Let’s look at the above key fobs-nice beginner projects. A beginner in backstrap weaving will probably start by weaving a plain band like the light blue one on the left, learning to wind an evenly tensioned warp, set up the loom, operate the sheds and keep their edges straight and even. They may then move on to the next band adding some stripes to their warp-getting used to cutting and tying on new colors at the warping board and maintaining an even tension. From there they can try horizontal stripes which involves a rearrangement of the cross on the loom-a new skill.  More complex arrangements will produce staggered horizontal bands or ”combs” as in the red and black  and black and white bands.

And then we come to the two supplementary weft patterned bands on the far right. I aim to show you in the following tutorial how simple this technique is.

To weave bands decorated with patterns made with a supplementary weft, I start off with a warp prepared for plain warp faced weave. For this tutorial, I have used strong primary colors which show up well in photos. My yarn is 24 wpi mercerized crochet cotton. The blue base, seen below,  has a pale yellow stripe next to each edge. As I used my mini portable warping board, I have  just enough warp to make two key fobs. Instead of a shed rod I am using a simple shed loop and I have put the end loops on a needle to have a smooth rather than fringed start.

You can see more about the needle start in this previous post.

A warp prepared for plain weave. There are two sheds-the heddle shed and the shed loop shed.

Enough plain weave has been woven to be passed through the key ring, folded and sewn. Now I can begin the pattern.

We introduce the color of our choice as the supplementary weft with which to make our patterns. I am using doubled strands of embroidery floss which work really well with the 24wpi plain weave base. The supplementary weft always needs to be a lot thicker than the main weft. Embroidery floss is thick, lies flat and gives good coverage. Looking at the photos below, you will see the difference in width between the blue warp and weft threads and the yellow supplementary weft.  The blue weft will continue to form the structure of the plain weave while the yellow independently forms the motifs.

THE PATTERN CHART (All the pattern charts for these projects can be seen here)

Pattern chart for supplementary weft patterning

You may recognize this diamond chart from my double weave projects.
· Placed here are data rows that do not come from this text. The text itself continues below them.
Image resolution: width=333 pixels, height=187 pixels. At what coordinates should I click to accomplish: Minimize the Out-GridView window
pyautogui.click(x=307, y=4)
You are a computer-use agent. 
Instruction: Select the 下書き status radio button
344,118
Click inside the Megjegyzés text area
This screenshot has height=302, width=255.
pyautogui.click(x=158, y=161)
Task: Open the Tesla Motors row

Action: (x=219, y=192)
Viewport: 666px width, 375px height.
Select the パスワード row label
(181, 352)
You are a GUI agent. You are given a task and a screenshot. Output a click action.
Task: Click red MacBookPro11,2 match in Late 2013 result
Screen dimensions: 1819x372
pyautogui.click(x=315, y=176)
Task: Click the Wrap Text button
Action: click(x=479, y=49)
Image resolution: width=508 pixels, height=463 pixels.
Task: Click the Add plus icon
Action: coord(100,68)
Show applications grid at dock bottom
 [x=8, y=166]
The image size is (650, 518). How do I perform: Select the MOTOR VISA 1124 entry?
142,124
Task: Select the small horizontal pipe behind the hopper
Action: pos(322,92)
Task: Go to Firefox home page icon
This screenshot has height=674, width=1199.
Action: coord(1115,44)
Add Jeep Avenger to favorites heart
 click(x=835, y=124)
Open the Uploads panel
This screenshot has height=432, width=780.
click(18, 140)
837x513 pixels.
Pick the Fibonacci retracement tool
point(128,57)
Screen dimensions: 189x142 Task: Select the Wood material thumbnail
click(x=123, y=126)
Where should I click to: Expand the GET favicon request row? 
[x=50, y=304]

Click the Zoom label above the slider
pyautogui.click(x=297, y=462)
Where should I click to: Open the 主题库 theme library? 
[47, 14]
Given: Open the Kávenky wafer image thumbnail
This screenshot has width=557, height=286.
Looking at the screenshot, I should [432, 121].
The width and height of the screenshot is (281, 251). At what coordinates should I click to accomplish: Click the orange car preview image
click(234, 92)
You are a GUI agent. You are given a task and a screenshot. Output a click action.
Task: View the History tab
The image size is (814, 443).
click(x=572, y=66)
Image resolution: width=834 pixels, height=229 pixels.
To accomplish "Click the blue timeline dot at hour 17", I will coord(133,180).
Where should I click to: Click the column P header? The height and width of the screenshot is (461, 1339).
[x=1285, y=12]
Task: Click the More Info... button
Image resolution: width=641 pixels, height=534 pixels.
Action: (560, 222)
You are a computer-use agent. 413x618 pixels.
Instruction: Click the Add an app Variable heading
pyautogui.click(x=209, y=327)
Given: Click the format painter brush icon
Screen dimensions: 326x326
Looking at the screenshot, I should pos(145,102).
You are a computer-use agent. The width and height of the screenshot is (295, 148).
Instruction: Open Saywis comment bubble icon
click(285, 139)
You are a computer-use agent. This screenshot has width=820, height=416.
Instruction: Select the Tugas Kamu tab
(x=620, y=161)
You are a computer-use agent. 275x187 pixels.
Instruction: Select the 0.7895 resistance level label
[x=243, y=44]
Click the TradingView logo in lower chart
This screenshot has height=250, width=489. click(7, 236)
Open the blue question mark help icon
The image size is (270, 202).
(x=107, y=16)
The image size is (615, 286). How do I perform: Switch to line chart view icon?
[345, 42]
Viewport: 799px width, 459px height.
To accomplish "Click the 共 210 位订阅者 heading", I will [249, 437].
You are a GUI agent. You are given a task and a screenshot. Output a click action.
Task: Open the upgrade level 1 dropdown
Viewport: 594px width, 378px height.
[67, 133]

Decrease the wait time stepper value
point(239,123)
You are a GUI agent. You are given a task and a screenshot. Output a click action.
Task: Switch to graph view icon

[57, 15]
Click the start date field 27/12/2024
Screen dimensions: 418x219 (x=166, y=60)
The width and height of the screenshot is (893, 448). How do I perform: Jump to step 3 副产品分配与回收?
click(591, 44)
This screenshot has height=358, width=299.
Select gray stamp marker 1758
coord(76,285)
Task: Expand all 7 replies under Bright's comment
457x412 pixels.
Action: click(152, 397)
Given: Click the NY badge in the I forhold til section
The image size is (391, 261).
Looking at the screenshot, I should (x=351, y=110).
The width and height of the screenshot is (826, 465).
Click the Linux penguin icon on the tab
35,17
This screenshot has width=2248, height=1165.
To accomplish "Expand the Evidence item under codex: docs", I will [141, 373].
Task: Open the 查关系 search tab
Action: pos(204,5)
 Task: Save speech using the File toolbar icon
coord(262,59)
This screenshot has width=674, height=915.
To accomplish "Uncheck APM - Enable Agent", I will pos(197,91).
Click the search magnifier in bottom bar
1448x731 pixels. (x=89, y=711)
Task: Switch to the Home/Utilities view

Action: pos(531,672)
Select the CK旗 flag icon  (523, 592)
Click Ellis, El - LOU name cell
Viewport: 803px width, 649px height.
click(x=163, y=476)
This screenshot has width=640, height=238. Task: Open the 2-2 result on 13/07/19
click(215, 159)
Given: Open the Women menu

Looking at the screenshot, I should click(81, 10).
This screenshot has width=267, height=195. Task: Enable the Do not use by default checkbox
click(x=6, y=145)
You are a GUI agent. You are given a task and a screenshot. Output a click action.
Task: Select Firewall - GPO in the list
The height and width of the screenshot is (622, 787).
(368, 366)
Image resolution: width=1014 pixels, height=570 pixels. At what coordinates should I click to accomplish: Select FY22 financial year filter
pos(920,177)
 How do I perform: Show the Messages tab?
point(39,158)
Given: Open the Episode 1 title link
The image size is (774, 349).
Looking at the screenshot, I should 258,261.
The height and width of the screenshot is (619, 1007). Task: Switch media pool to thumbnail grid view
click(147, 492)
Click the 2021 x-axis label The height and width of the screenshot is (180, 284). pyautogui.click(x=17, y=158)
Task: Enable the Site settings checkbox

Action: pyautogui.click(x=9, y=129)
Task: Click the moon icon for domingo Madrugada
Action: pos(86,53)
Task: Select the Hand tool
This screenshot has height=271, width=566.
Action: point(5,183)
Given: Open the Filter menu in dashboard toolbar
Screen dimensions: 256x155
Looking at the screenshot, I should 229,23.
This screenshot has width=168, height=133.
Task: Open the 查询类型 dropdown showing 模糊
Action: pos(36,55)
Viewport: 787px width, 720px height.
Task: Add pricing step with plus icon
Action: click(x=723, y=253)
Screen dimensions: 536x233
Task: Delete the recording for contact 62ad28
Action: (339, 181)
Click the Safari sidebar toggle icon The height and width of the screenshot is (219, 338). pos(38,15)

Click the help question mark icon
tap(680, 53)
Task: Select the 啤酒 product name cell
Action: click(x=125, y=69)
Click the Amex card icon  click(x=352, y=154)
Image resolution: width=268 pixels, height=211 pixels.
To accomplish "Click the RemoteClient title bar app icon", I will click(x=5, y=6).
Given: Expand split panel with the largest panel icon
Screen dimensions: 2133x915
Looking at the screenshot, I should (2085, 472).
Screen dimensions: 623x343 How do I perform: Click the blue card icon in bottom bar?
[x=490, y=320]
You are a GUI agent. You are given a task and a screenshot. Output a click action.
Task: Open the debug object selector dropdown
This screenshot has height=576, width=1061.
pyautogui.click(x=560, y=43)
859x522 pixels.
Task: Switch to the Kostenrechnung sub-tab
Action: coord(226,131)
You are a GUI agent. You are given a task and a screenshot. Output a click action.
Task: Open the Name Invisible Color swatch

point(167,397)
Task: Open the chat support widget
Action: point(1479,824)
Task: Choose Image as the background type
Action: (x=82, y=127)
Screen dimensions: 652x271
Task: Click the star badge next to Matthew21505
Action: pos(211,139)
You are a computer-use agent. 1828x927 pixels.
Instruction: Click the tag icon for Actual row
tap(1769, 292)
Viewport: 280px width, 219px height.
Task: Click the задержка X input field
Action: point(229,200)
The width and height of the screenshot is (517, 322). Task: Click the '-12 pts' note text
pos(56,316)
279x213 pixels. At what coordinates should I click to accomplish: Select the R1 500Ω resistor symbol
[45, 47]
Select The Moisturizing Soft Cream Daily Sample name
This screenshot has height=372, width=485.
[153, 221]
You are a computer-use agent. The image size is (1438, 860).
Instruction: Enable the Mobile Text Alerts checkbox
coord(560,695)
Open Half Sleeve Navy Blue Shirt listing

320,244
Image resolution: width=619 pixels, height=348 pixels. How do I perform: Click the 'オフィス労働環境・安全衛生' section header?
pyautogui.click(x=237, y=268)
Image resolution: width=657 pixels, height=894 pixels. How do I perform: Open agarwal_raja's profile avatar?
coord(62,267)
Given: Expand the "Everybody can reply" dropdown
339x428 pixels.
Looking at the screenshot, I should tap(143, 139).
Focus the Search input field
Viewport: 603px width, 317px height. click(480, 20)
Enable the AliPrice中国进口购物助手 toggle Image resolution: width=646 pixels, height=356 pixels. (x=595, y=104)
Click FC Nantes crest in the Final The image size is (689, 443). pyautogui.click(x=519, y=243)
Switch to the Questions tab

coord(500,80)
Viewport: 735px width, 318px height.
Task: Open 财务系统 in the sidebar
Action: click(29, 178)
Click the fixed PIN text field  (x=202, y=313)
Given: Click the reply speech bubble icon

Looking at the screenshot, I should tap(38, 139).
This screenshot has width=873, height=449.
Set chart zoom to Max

For supplementary weft patterning, we need to look at the chart in a slightly different way. In double weave the yellow spots would indicate the warps that need to be picked.

However, in this technique the yellow spots within the diamonds represent each warp that needs to be dropped in order to expose the supplementary weft.

Now let’s see this in action……..


Dropping the warps in the first row of pattern.

I have opened the heddle shed and placed my beater within and I am using a pointed stick to help select and drop my warps. Reading the pattern chart from right to left and starting at the bottom, I see that I need to keep the first six warps, then drop one, keep one, drop two, keep one, drop three and so on across the row.

Passing the supplementary weft through the shed from left to right. I am separating the warps to show the starting tail which is left hanging out under the weaving and which can be trimmed when the band is finished. You can see that I am laying in the supplementary weft only from one yellow edge stripe to the other rather than all the way across the band.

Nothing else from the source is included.